Duff, now 37, leads a couple of lives at the moment. As an ex-footballer he's poking around in various areas, trying to figure out what he wants to do next; most of the time he's doing the normal things which lads his age do: hang about with his kids, do the school run, game of five-a-side with his mates.
Then there's the other Damien Duff, the one which can have any amount of TV work he wants, the one which still has a touch of glamour.
So, being invited over to Moscow to play in a five-a-side with some star veterans in an indoor arena was slightly different from his recent experience of playing for TEK United down in Enniskerry, where the tackles were flying in to a frightening extent.
"In Moscow, I had Mendieta, Zambrotta and the likes on my team. That's just me being a football fan, going across, wanting to still play competitive football," he says, joking that he doesn't want to be seen as "Kim Kardashian or someone, a socialite".
His acceptance of TV work is conditional, Duff not at all eager to become a rent-a-quote at a time when mates like John O'Shea and Robbie Keane are still playing, so while he may do TV punditry for games at Euro 2016, he has ruled out being a commentator for Ireland matches.
"I've had a couple of offers from different people wanting to know if I'do Irish games but I have refused to, it wouldn't sit right with me," says Duff.
"I still have friends there; friendships that have been built up over a long period of time - not that I'd say anything negative about them anyway. But I wouldn't risk it."
Yet Duff is energised and forthright about the state of the game in Ireland or, to be more precise, the approach of young players.
"With regards to (coaching) hours, that's something I'm passionate about. I don't think kids get anywhere near the hours that they should, compared to what England are doing," Duff says.
"I remember when I was a kid I'd go out, train once a week, have a five-a-side and go home and then just play on the Saturday. So for me, it's just hours of practice. I don't think kids get anywhere near what they should.
"My whole childhood was playing football before school, at lunchtime and when I got home. If I had a game on a Saturday, I'd go home and play football after. I could be wrong, but I don't think there's that desire to go out.
"I just think there are so many distractions - tablets, iPhones for 10 and 11-year-olds. I was probably lucky because I didn't have those distractions. Whether I was hitting 20 or 30 hours a week back in 1990, I don't think kids get anywhere near that now. So it's not hard to understand, it's not rocket science. If the kid's doing four or five hours and I was doing 30 hours, he can't lace my boots," Duff added.
"Everyone keeps saying 'we don't have coaches'. I just think it's absolute nonsense, it's ridiculous, just go out on the street and kick a ball, that's what I did, that's what Robbie (Keane) did. If you go to anyone that's got to England, it's just hours, hours of practice. And enjoy it. It's what I lived for, but there are so many distractions now.
"Nowadays, they're on Facebook, taking photos, chatting up girls or whatever.

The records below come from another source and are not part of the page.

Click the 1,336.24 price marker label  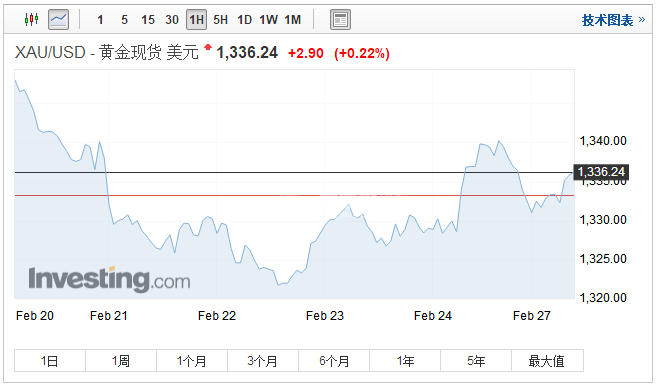tap(601, 172)
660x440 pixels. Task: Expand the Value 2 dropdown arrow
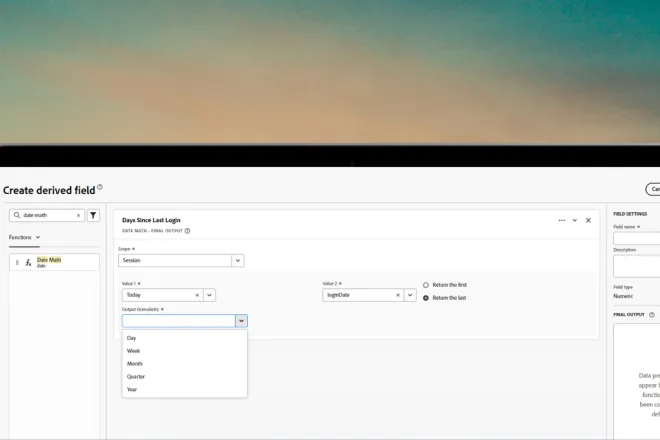pyautogui.click(x=410, y=295)
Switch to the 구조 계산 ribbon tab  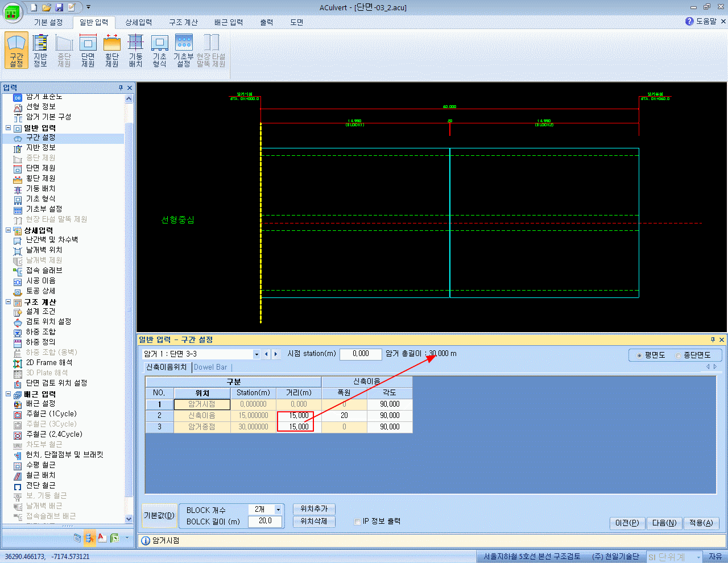tap(183, 22)
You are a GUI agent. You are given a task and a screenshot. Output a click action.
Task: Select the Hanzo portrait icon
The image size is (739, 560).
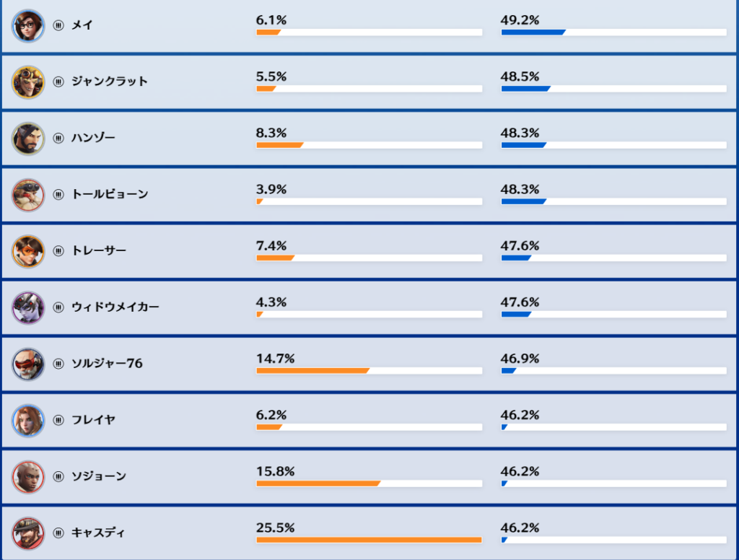coord(28,138)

I hadn't even kissed a girl when I was going to England at 16. It's sad, I know," he laughs and returns to his tale of hiring that pitch in Loughlinstown for his solo kick-about.
"I don't know what I'm practising for but it's just the love of the game and I don't think you can teach a kid that, they either have it or they don't. Maybe we're lucky in a way as well that we were inspired by a generation of years before, 88, 90 or 94 and maybe kids don't have that now, I don't know. You can look deeper but on the surface level it's about getting out on the roads as that's where it starts."